◆ **TASKS TO PERFORM**
- A) In the forum thread on creating a chapter, what name does fatmantis want to give the new chapter?
- B) From the forum thread on creating a chapter, copy out the passage starting with "# help create" and going on through "as nid killers.".

# help create a chapter!!! nid hunters



## fatmantis (Jun 26, 2009)

so with the 6th ed here i fell it time to finally try to create my own chapter (sort of) i want to call them the Mantis Core there is already a mantis legions (bullocks) but my reason behind this is i want these guys to be the oppostire of my mantis nids, they excell at hunting the nids therefore they have adopted their colour scheme blitzkrieg tactics and markings as nid killers.

so what codex do you think would fit this army theme, bear in mind i already have a ultramarine armie, so id rather not use vannila, but here's my thoughts
1: vannila using vulkin 
2: blood angles
3: maybe space wolves

im leaning towards blood angels for the jump packs
any way what your thoughts...


----------



## Gobbo (Jun 4, 2008)

Well blood angels would be good for the numbers of flamers they can take, but call me crazy i'd much rather shoot a Nid from a long way away than try to beat it to death with my good for nothing chainsword? I'd take wolves, go crazy with heavy weapons and dual flamer squads.


----------



## fatmantis (Jun 26, 2009)

true, but i want them to appreciate the hunter killer attitude, so maybe the wolves might be the better dex , seeing how praying mantis's are cannibalistic,


----------



## HOGGLORD (Jan 25, 2012)

Though Wolves are generally better at the killing of the larger things (sagas and an abundance of storm shields), blood angels can field sternguard, in my view, sterguard are the best of the best when it comes to 'nid hunting.


----------

◆ **MATERIAL PROVIDED**
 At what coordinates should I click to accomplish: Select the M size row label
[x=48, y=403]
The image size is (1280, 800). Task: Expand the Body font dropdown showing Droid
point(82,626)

◆ **RESPONSE LIST**
- A) Mantis Core

- B)
# help create a chapter!!! nid hunters



## fatmantis (Jun 26, 2009)

so with the 6th ed here i fell it time to finally try to create my own chapter (sort of) i want to call them the Mantis Core there is already a mantis legions (bullocks) but my reason behind this is i want these guys to be the oppostire of my mantis nids, they excell at hunting the nids therefore they have adopted their colour scheme blitzkrieg tactics and markings as nid killers.